*** Data to examine Section Begins ***
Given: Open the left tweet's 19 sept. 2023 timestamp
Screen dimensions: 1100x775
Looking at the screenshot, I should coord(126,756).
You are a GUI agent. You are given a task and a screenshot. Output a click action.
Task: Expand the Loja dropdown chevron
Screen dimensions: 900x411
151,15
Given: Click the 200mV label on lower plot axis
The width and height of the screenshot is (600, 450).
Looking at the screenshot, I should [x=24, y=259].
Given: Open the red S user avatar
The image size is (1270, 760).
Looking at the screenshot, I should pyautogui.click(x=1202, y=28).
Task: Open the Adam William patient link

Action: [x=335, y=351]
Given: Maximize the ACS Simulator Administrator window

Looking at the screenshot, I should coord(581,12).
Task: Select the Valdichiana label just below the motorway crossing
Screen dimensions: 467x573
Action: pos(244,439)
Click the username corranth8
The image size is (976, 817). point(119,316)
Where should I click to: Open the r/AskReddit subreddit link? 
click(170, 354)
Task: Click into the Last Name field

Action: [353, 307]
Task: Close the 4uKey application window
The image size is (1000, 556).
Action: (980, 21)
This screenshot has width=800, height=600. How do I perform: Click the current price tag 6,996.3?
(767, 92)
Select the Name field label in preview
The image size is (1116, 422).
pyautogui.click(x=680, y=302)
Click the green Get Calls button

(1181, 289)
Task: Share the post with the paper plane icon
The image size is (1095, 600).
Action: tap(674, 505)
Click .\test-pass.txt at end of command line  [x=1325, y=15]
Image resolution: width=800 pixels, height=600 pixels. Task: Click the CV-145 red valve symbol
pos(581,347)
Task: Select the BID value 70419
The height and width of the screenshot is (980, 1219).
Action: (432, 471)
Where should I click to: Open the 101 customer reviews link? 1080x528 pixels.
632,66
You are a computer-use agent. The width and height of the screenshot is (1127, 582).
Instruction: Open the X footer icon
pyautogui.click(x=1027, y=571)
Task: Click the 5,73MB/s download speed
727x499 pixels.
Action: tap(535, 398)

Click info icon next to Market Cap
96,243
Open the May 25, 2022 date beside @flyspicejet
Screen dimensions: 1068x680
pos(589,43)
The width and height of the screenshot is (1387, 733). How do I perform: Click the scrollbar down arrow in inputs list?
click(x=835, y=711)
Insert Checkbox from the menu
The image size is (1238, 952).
*** Data to examine Section Ends ***
◆ Activity
Filter the records above down to the lines that hold the string "agent".

◆ Output for this task
You are a GUI agent. You are given a task and a screenshot. Output a click action.
You are a computer-use agent. The width and height of the screenshot is (1127, 582).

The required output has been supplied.